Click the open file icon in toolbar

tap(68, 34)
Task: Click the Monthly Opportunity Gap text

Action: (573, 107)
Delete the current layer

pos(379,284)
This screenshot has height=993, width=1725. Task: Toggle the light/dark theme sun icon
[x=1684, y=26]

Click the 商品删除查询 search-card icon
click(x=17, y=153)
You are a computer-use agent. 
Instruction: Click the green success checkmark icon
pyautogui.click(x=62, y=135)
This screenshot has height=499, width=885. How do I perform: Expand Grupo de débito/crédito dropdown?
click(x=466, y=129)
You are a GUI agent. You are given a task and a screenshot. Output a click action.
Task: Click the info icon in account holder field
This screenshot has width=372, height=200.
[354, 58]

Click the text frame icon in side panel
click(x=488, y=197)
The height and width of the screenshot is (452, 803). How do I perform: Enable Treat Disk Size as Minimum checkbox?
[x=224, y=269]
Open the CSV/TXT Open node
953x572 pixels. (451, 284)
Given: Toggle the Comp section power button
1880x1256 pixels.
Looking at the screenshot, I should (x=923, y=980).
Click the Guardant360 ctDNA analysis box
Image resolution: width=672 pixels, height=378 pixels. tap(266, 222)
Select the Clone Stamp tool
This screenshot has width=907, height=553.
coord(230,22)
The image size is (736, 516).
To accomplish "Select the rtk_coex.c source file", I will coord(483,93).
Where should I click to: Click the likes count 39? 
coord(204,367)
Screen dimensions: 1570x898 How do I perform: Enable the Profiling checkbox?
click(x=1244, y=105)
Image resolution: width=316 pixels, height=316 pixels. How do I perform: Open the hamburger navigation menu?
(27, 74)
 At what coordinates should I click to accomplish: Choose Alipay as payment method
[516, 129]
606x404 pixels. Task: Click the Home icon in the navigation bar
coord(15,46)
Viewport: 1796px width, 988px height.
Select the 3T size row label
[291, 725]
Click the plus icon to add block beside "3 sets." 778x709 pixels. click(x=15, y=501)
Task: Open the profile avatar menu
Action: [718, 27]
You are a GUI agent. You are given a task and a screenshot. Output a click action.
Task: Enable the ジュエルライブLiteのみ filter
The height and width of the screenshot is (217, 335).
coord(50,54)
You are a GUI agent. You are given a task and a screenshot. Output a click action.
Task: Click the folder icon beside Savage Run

■ **GOAL OF THE EXERCISE**: Reproduce every line of the data above verbatim, from the first line through the last, without changing any character.

■ **TASK OUTPUT**:
Click the open file icon in toolbar

tap(68, 34)
Task: Click the Monthly Opportunity Gap text

Action: (573, 107)
Delete the current layer

pos(379,284)
This screenshot has height=993, width=1725. Task: Toggle the light/dark theme sun icon
[x=1684, y=26]

Click the 商品删除查询 search-card icon
click(x=17, y=153)
You are a computer-use agent. 
Instruction: Click the green success checkmark icon
pyautogui.click(x=62, y=135)
This screenshot has height=499, width=885. How do I perform: Expand Grupo de débito/crédito dropdown?
click(x=466, y=129)
You are a GUI agent. You are given a task and a screenshot. Output a click action.
Task: Click the info icon in account holder field
This screenshot has width=372, height=200.
[354, 58]

Click the text frame icon in side panel
click(x=488, y=197)
The height and width of the screenshot is (452, 803). How do I perform: Enable Treat Disk Size as Minimum checkbox?
[x=224, y=269]
Open the CSV/TXT Open node
953x572 pixels. (451, 284)
Given: Toggle the Comp section power button
1880x1256 pixels.
Looking at the screenshot, I should (x=923, y=980).
Click the Guardant360 ctDNA analysis box
Image resolution: width=672 pixels, height=378 pixels. tap(266, 222)
Select the Clone Stamp tool
This screenshot has width=907, height=553.
coord(230,22)
The image size is (736, 516).
To accomplish "Select the rtk_coex.c source file", I will coord(483,93).
Where should I click to: Click the likes count 39? 
coord(204,367)
Screen dimensions: 1570x898 How do I perform: Enable the Profiling checkbox?
click(x=1244, y=105)
Image resolution: width=316 pixels, height=316 pixels. How do I perform: Open the hamburger navigation menu?
(27, 74)
 At what coordinates should I click to accomplish: Choose Alipay as payment method
[516, 129]
606x404 pixels. Task: Click the Home icon in the navigation bar
coord(15,46)
Viewport: 1796px width, 988px height.
Select the 3T size row label
[291, 725]
Click the plus icon to add block beside "3 sets." 778x709 pixels. click(x=15, y=501)
Task: Open the profile avatar menu
Action: [718, 27]
You are a GUI agent. You are given a task and a screenshot. Output a click action.
Task: Enable the ジュエルライブLiteのみ filter
The height and width of the screenshot is (217, 335).
coord(50,54)
You are a GUI agent. You are given a task and a screenshot. Output a click action.
Task: Click the folder icon beside Savage Run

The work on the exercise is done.